Largest oil refinery in the Philippines

The Bataan Refinery is an oil refinery in Limay, Bataan, Philippines. It is owned and operated by Petron Corporation and is the only operating oil refinery in the Philippines with the capacity to process 180000 oilbbl/d. It began operation in 1961.

==History==
The Bataan Refinery was originally owned by Stanvac. Construction of the refinery began in 1957 and was inaugurated on April 8, 1961 by then Philippine President Carlos P. Garcia. It was later acquired by Esso Philippines, Inc. which later became Petron Corporation.

The site is powered by a 140-MV solid fuel-fired power plant of Petron which was briefly owned by SMC Powergen from 2013 to 2016.. SMC Powergen expanded the power plant's capacity from 70-MV in 2014.
--------
PROBLEM TO SOLVE:
Continue the text on the Bataan Refinery, starting after its final sentence.

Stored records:
--------
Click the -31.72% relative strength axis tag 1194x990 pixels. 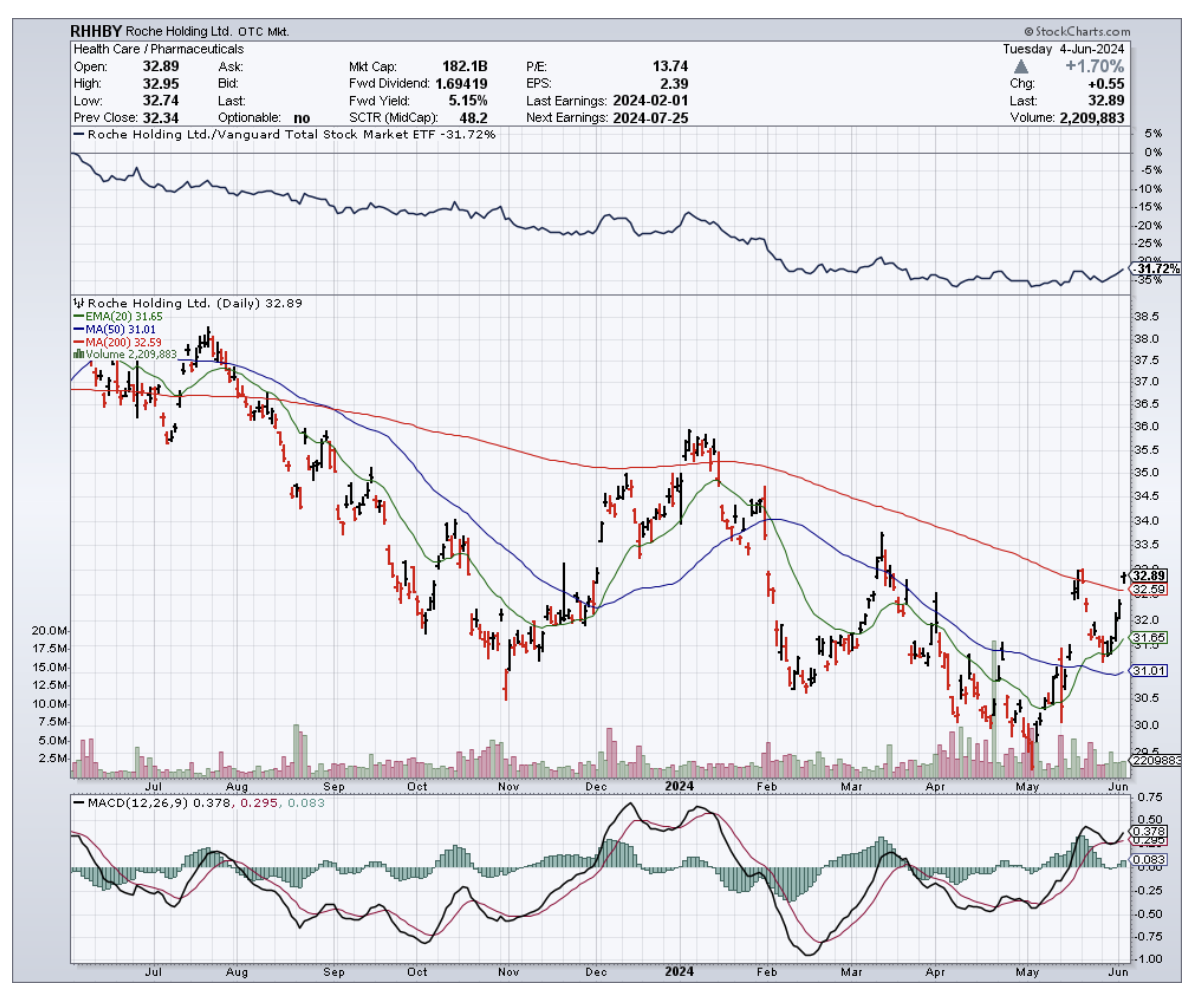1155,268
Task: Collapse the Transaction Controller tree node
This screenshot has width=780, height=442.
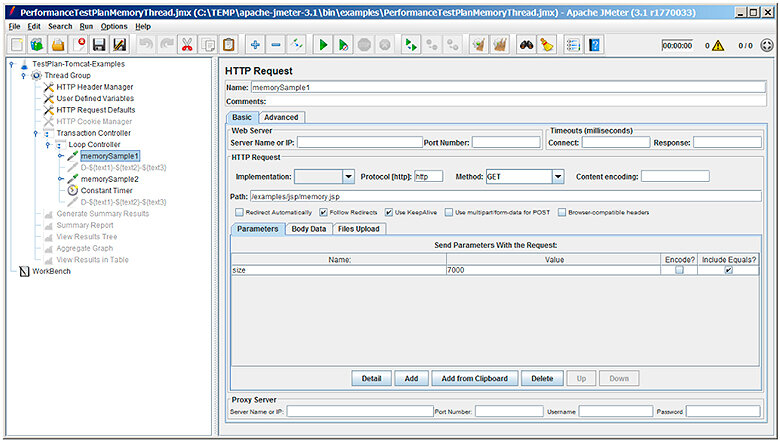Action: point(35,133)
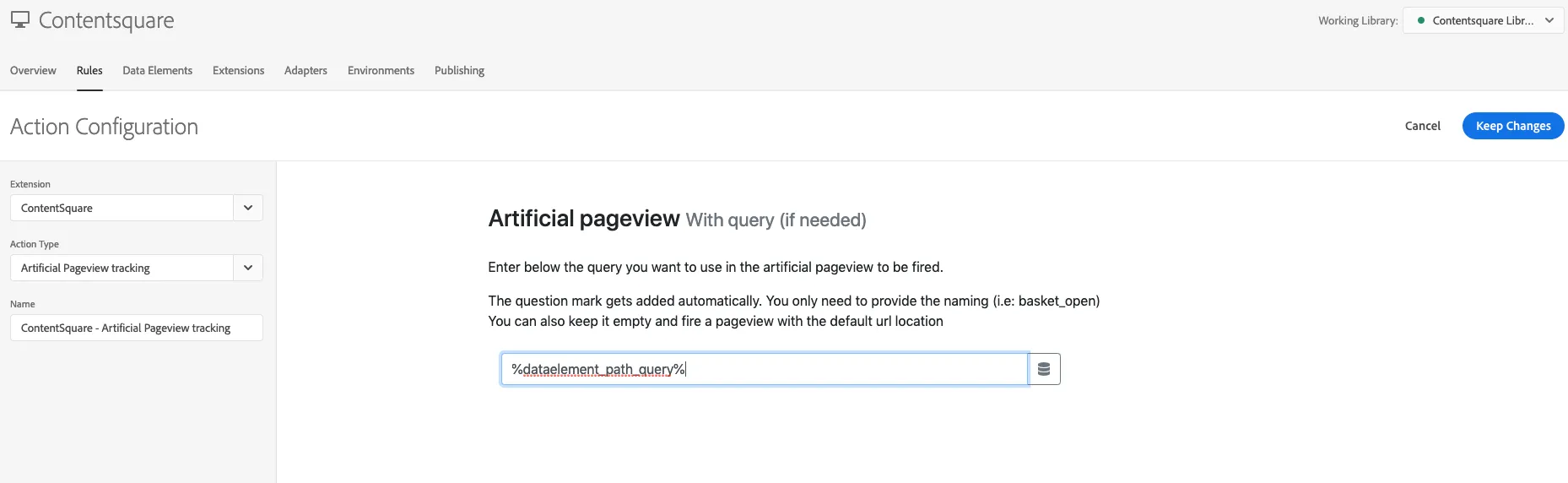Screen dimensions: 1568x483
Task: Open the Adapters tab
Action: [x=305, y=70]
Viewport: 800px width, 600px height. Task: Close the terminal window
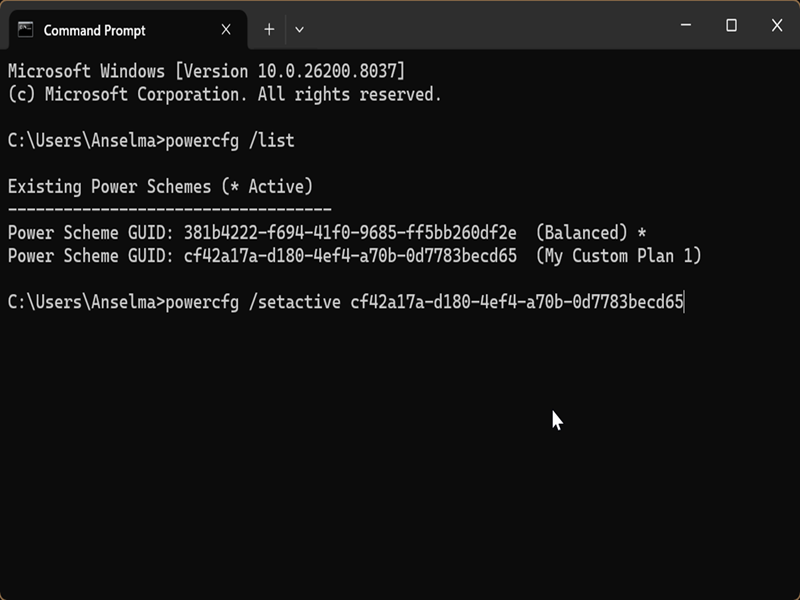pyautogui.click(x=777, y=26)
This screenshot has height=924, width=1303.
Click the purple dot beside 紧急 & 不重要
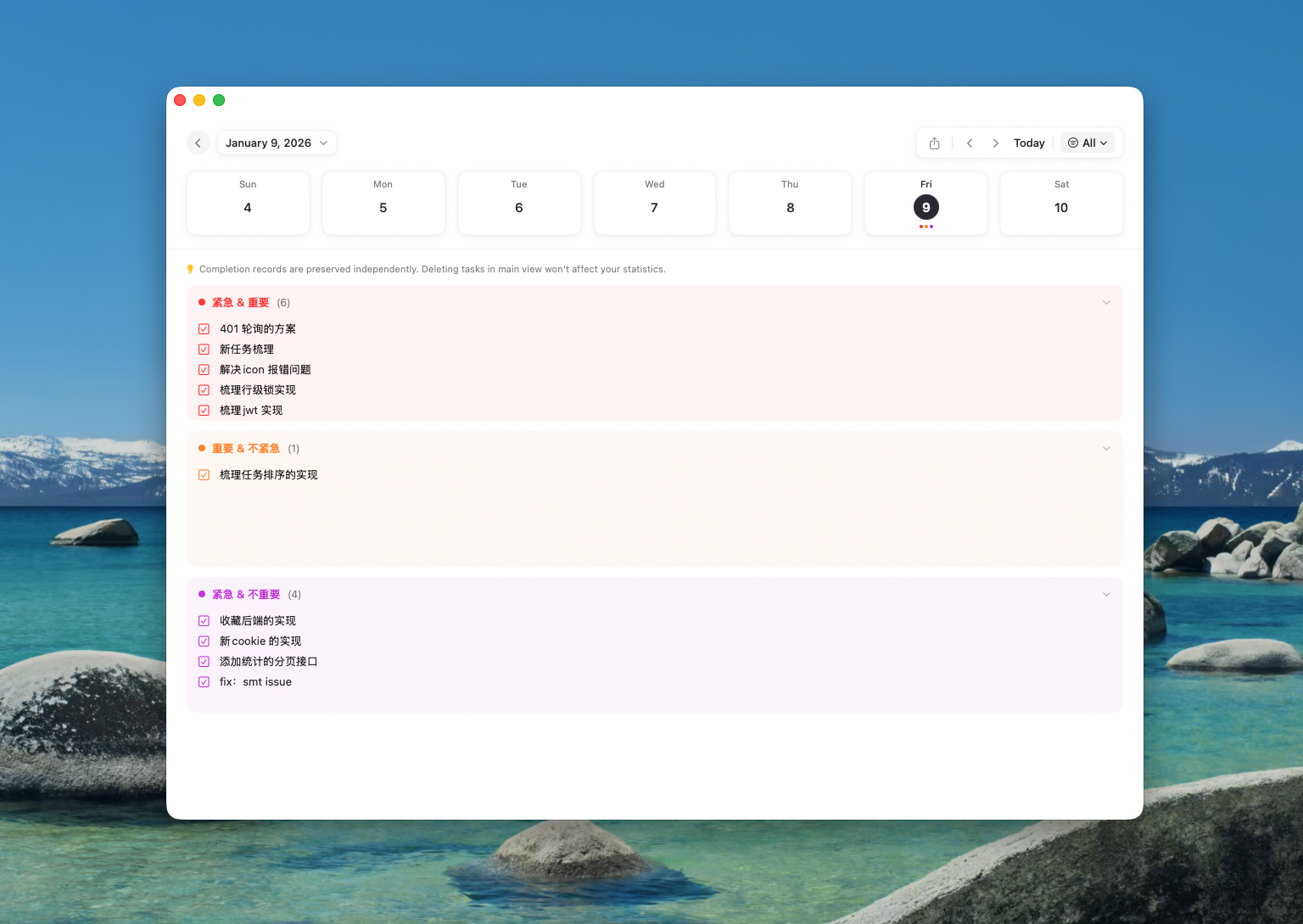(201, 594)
--------
ANSWER TO THIS EXERCISE:
Fuel marking at the refinery was adopted in January 2020 to support the government's effort against fuel smuggling.

Due to low demand of oil caused by the COVID-19 pandemic the oil refinery temporarily ceased operations in May 2020 The refinery resumed operations in September 2020. The refinery temporary ceased operations again from February to May 2021 and resumed commercial operations in June 2021. Petron announced that it would be building a new 184MW power plant to replace the older facilities of the refinery.